Я не верю в существование идиллической пары. Либо старики притворялись, либо их выдумали мечтатели, тосковавшие по уединённой жизни и тишине. Ведь врач Пастернака тоже мечтал жить плодами своих рук на отшибе и в тишине. Такое случается только в сказках и в воображении советских людей. Я тоже мечтала о таком, но всюду и везде хуторян находил фининспектор, раскулачиватель, организатор, разоблачитель и, наконец, уполномоченные великих органов порядка, которые сумели бы приобщить любого отшельника и столпника к нормальной деятельности на воле или за колючей проволокой… Нигде бы Нарбуту не спрятаться, хотя иррациональная случайность иногда спасала людей вернее, чем ложбинка в горах. ‹…›
Издательскую деятельность Нарбут представлял себе на манер американских издателей детективов: массовые тиражи любой дряни в зазывающих пёстрых обложках… В нашей ханжеской действительности он не мог развернуться как делец и выжига и сам взял на себя особый искус – стал партийным аскетом. Ограничивал он себя во всём – жил в какой-то развалюхе в Марьиной роще, втискивался в переполненные трамваи, цепляясь за поручни единственной рукой – вместо второй у него был протез в перчатке, работал с утра до ночи и не пользовался никакими преимуществами, которые полагались ему по чину. (Не знаю, были ли тогда «пакеты», а если были, то от них бы он отказался.) Своё издательство «ЗиФ» («Земля и Фабрика») он взял нищим, а отдал процветающим, с большим капиталом в банке. После рабочего дня в издательстве он мчался в Цека, где занимал какую-то важную должность…»

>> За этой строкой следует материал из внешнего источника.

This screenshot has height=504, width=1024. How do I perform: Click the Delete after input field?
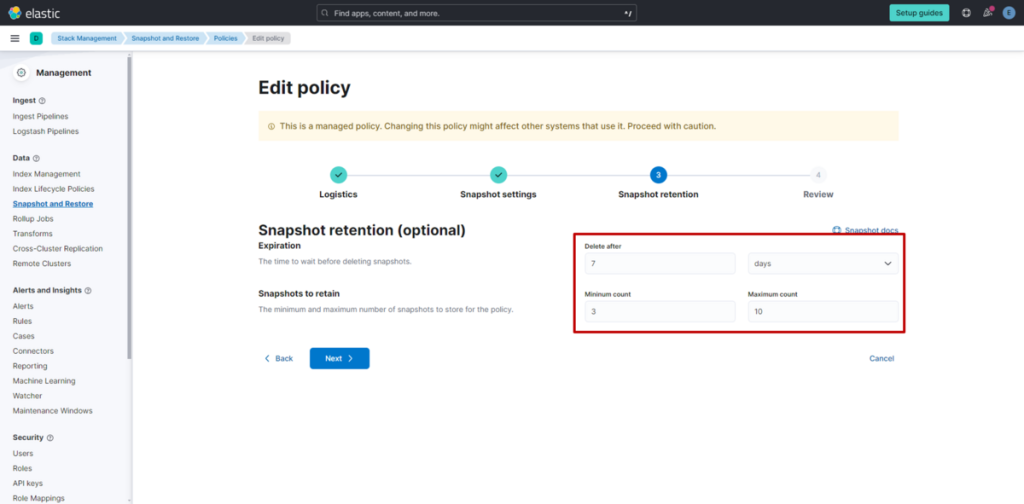pos(660,264)
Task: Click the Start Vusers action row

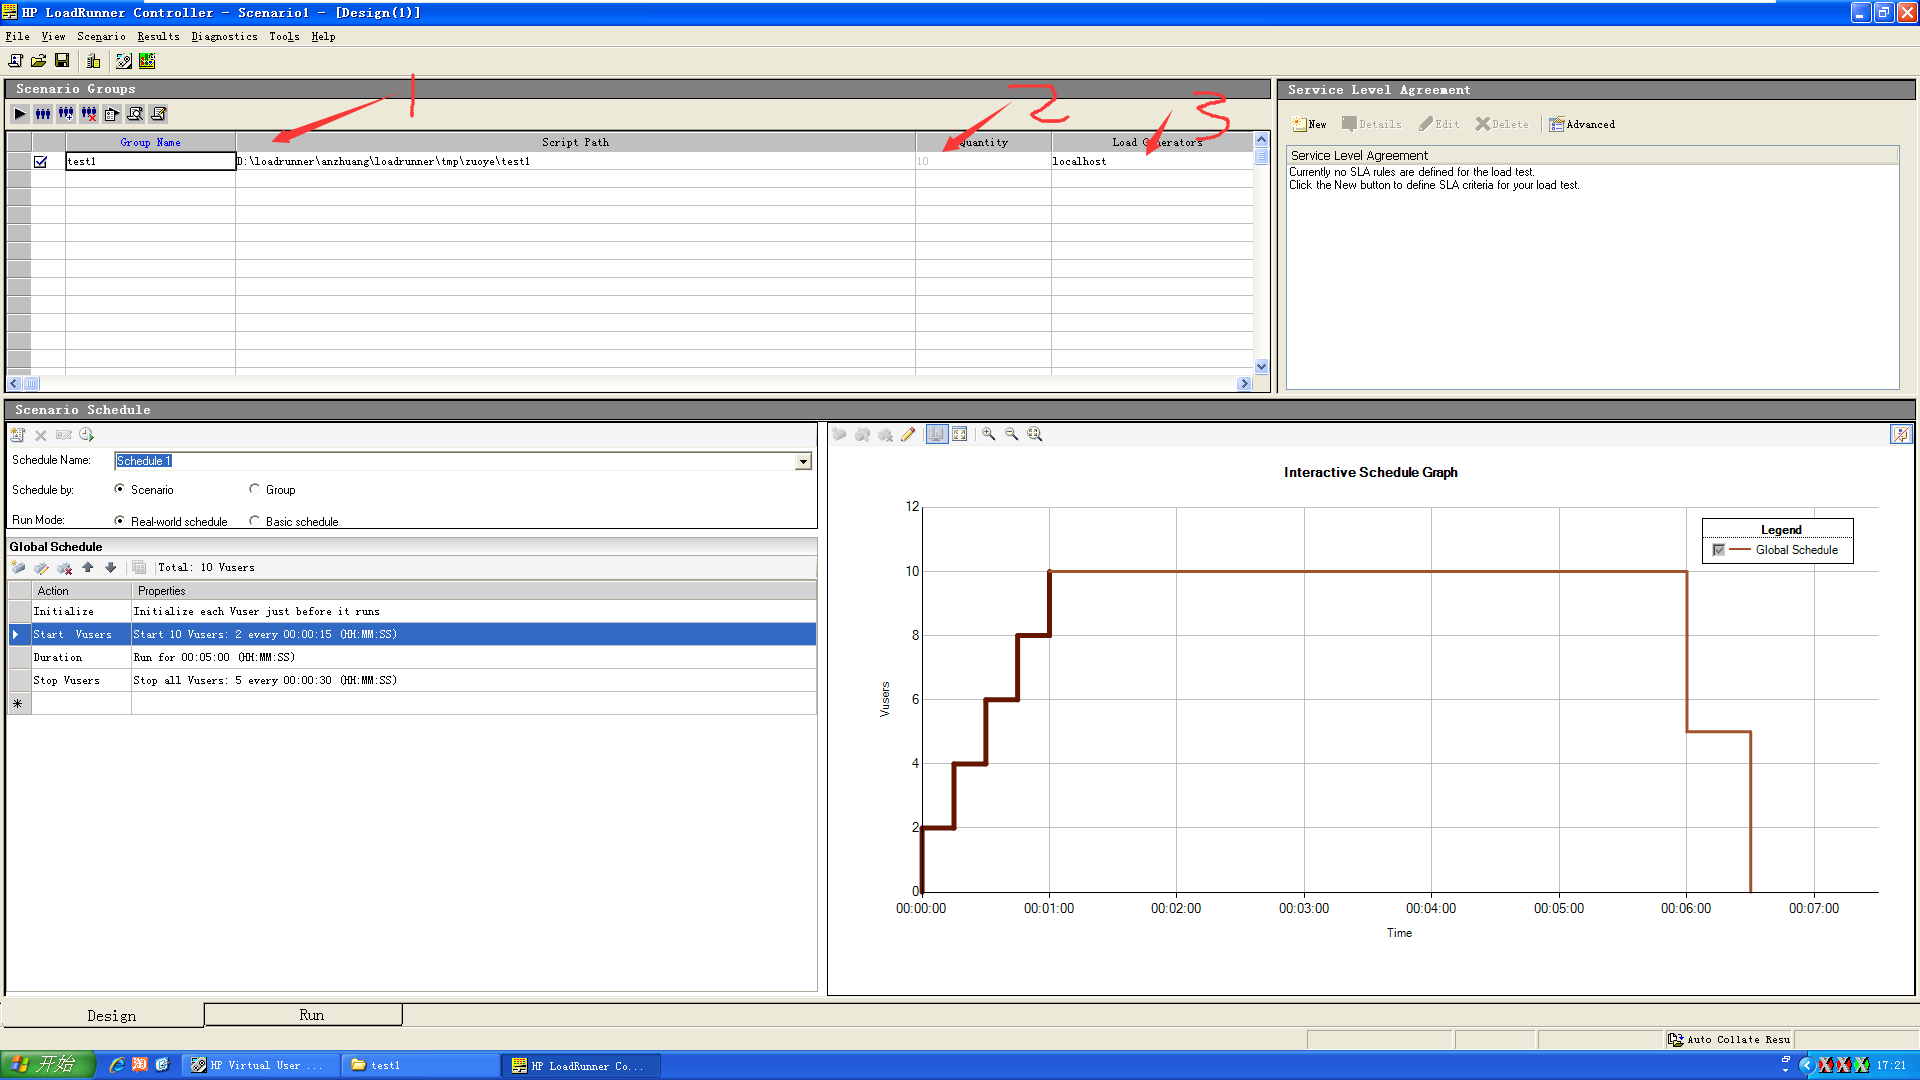Action: (x=413, y=634)
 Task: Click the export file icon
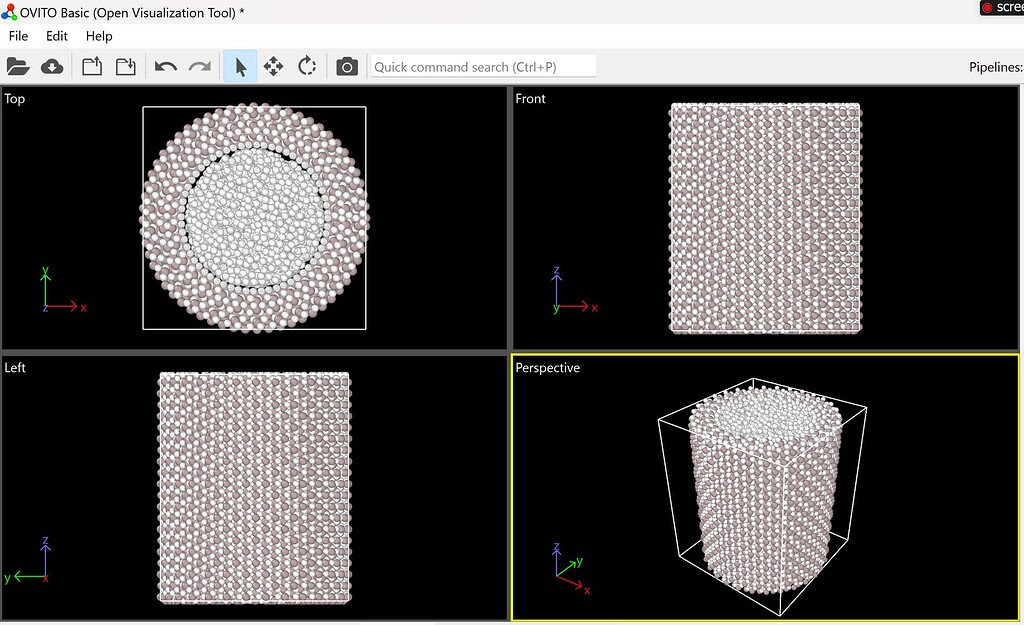[125, 65]
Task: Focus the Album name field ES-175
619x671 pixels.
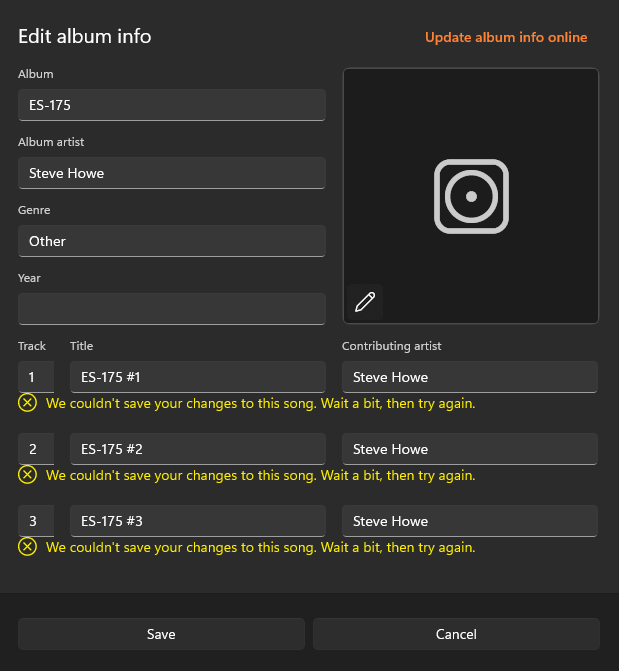Action: [172, 105]
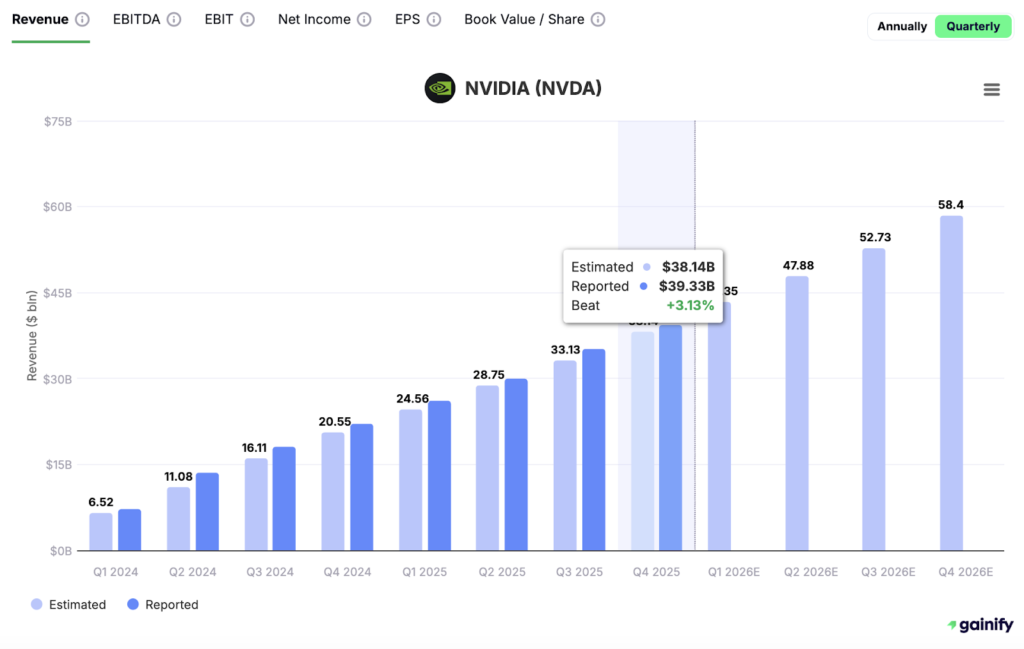The image size is (1024, 649).
Task: Click the info icon next to EPS
Action: point(434,20)
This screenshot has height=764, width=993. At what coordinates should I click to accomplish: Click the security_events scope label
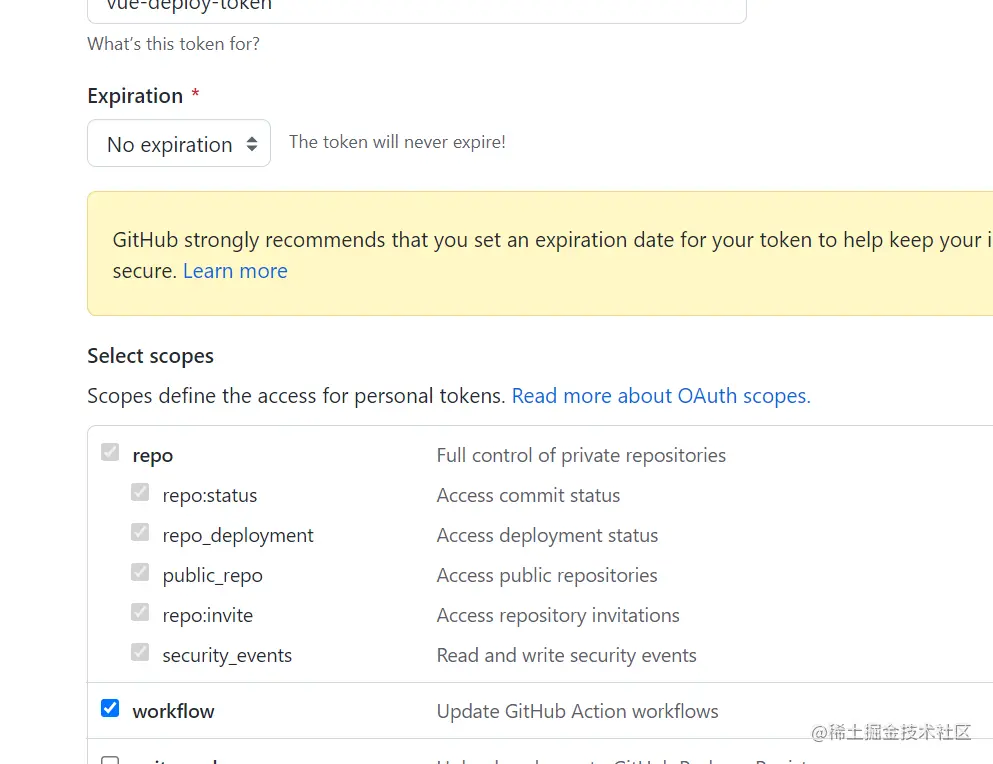point(227,655)
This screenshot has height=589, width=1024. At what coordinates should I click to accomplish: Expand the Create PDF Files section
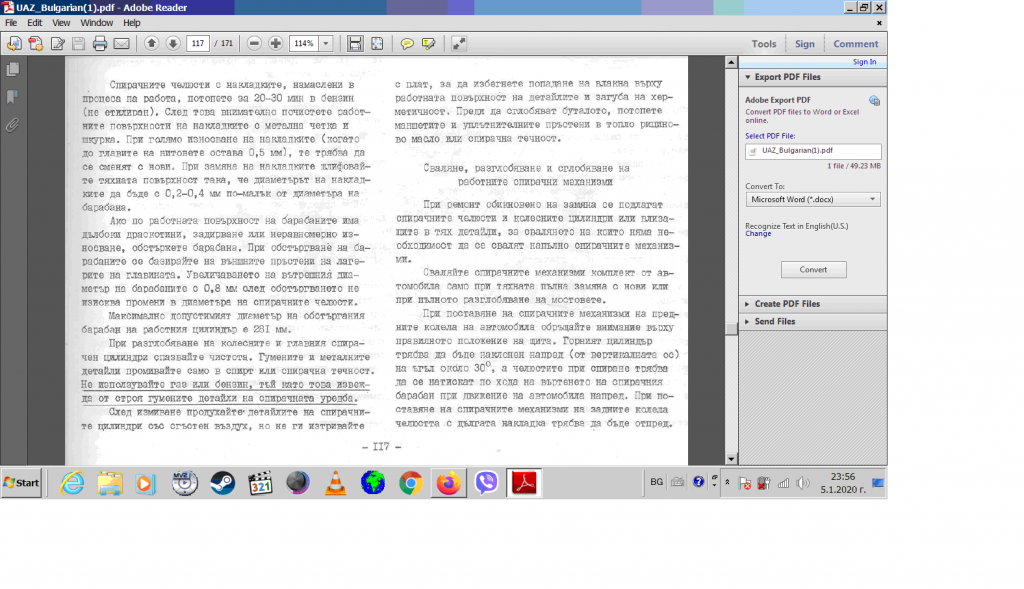788,304
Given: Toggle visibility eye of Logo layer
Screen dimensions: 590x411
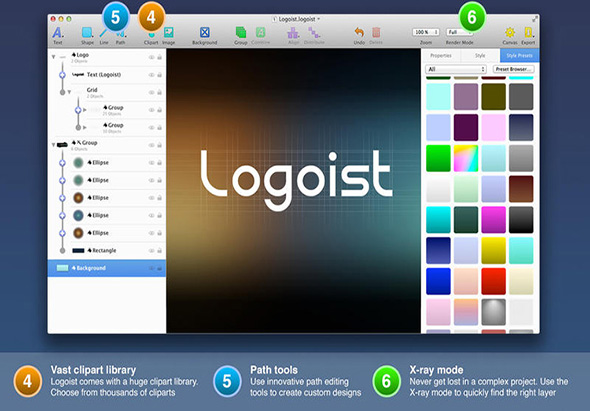Looking at the screenshot, I should [x=151, y=57].
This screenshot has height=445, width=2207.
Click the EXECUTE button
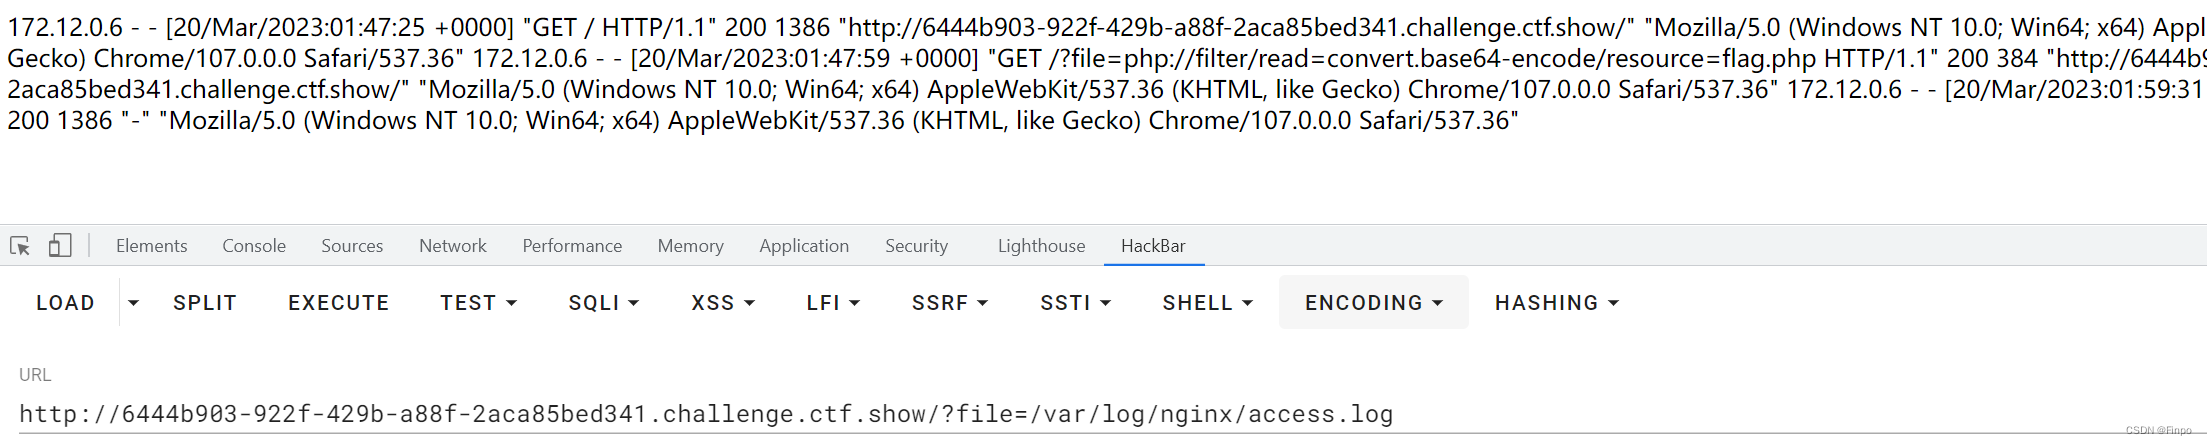[x=338, y=303]
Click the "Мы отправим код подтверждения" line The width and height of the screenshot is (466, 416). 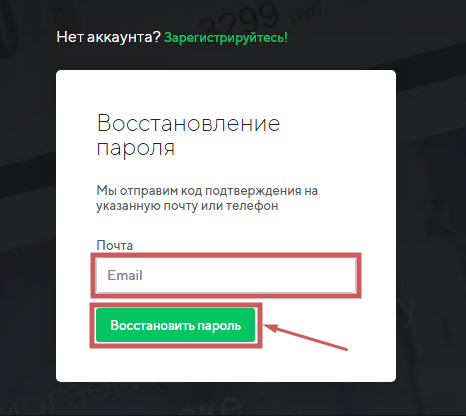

Далее Надежда Мандельштам в той же «Второй книге» говорила: «О стихах в те годы он не помышлял и весь ушёл в партийные интриги. В противовес Воронскому, поддерживавшему «попутчиков», Нарбут выдвигал писателей, которых он сам называл «усачами». Другой характеристики для них он подобрать не мог. «Усачи», вероятно, принадлежали «Кузнице» или РАППу, но Нарбуту на это было наплевать. «Усатых» книг он не читал – этим занимались его подчинённые. Ничего, кроме партийного и коммерческого смысла книги, он знать не хотел. Единственный человек, которому он радовался, был Мандельштам, и торговался он с ним только для виду, чтобы по всем коридорам издательства гремел его голос и пугал и без того запуганных служащих, редакторов всех чинов и мастей. Они-то твёрдо знали, что «нашего хозяина» ничем не проймёшь…
И всё же они считали Мандельштама креатурой Нарбута, поскольку он не принадлежал к «усачам». После падения «хозяина» они ринулись травить Мандельштама. Нового начальника, Ионова, подвигнуть на это было легче лёгкого. Старый шлиссельбуржец (говорят, что над его кроватью висели кандалы), он отличался крутым нравом. Проще говоря, у него не все были дома: в Ленинграде, заведуя там «Госиздатом», он безумствовал, как хотел. Однажды, рассердившись на одного из служащих, он приказал продержать его часок-другой в лифте, остановленном между этажами. Кажется, он разделил общую участь и погиб, как все.